V. Toward a Checks-and-Balances System

  • Having possibly legitimized the Administration’s claim to a legal war in Hamdan, it is now up to the Judiciary to delineate and clarify war powers.
    • Uphill battle: traditionally, the courts have hesitated to delineate executive powers out of judicial deference
  • A check on the unitary executive:
    • If the courts do not further clarify executive war powers that can be used in the War on Terror, the executive branch essentially goes unchecked
    • Legal questions: the courts must answer a series of questions in this untraditional war
      • With what “powers” is the United States at war with? The courts must specify the targets
      • What is the sufficient degree of connection between an individual and a “power” before he can be prosecuted?
        • For example, is it enough to prosecute him for merely being a member, or must he meet some further threshold?
      • Where the war powers are exercised?
      • How long the war will last
        • This entails questions about how this war can be ended, since traditional ways of ending a war, such as cease-fires and peace treaties, are not likely with terrorist groups
  • The unprecedented nature of the War on Terror calls upon an exercise of checks-and-balances, or else it leaves too much power in the hands of the executive.

VI. Personal Comments
Now, those are my notes on what Prof. Weiner has said: I tried to be as faithful to his words as I could, but it goes without saying that this is not an objective/factual account, but merely what I took him to be saying.

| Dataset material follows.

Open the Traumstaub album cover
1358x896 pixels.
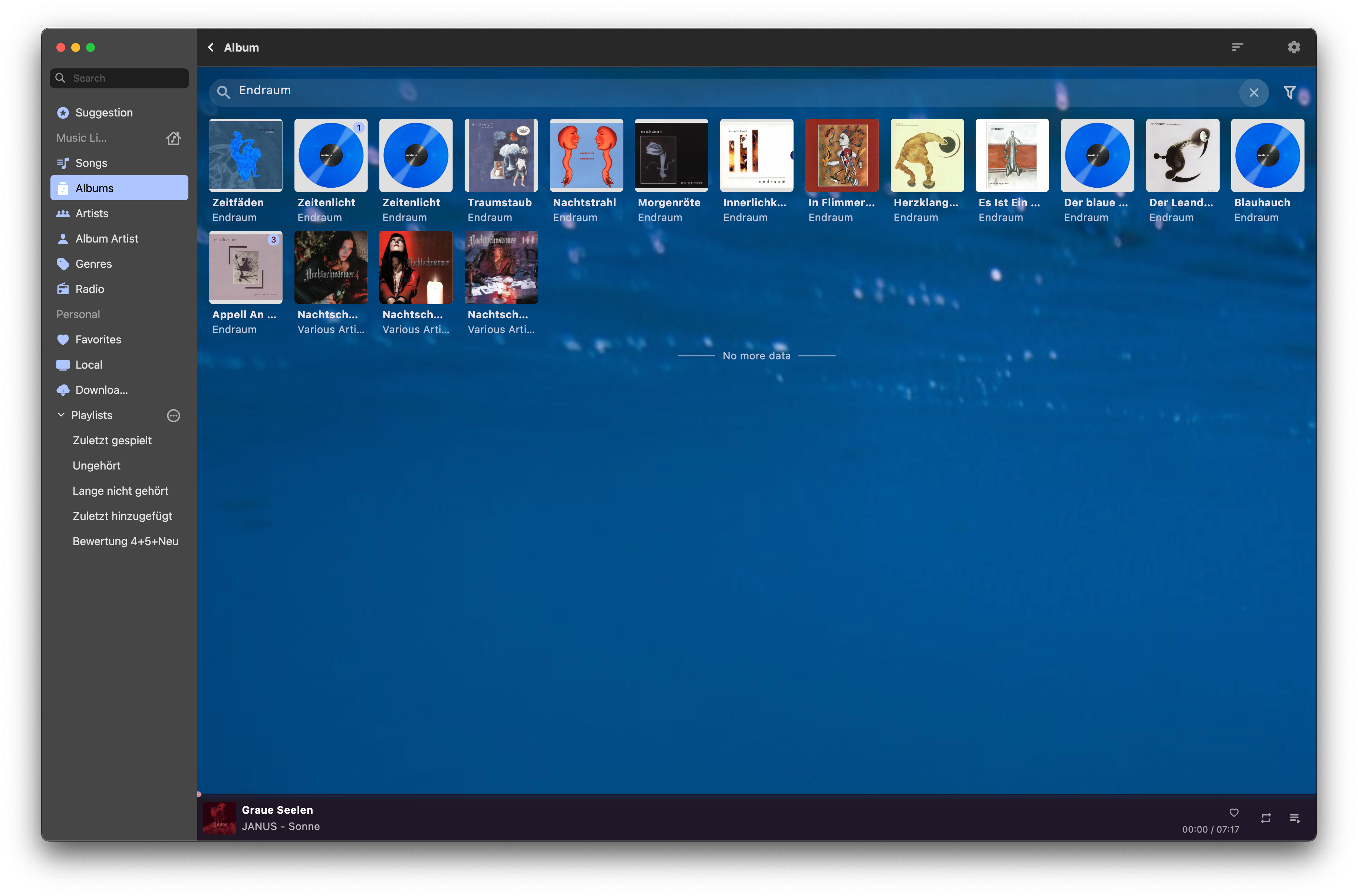coord(501,155)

As for my personal thoughts, I felt he did a good job describing why the War on Terror poses so many legal problems due to its unprecedented nature. I felt that claim was backed up by a lot of examples in which the invocation of international law was inconsistent with the actual letters of international law. And this is inevitably the case, in my opinion, when one tries to apply existing laws to deal with an unprecedented situation in which existing laws were clearly not designed to do (I might have more to say on this in regards to Carl Schmitt, but that is for another day and time). Therefore, at this crucial juncture in which all the rules, laws, and norms are still being tested and formulated, it is absolutely paramount that a variety of actors, such as legislators, judges, citizens, other nations, international organizations, etc., participate in this formation-process in order to create a set of rules and norms that are viewed as legitimate and credible.

Part of the problem, at least so it looks to me, with the Administration’s invocation of war in the legal sense, is precisely that it was done so unilaterally. All one has to do is to read John Yoo’s memos to realize that the Administration was only concerned about itself, not other actors. Thus, I find Prof. Weiner’s normative conclusions compelling, because it is simply bad policy to leave the formation of important laws like these in the hands of only one governmental branch and only one relevant actor among the possible many. If the War on Terror is to have any legitimacy at all, it has to be governed by rules and norms that are viewed as legitimate.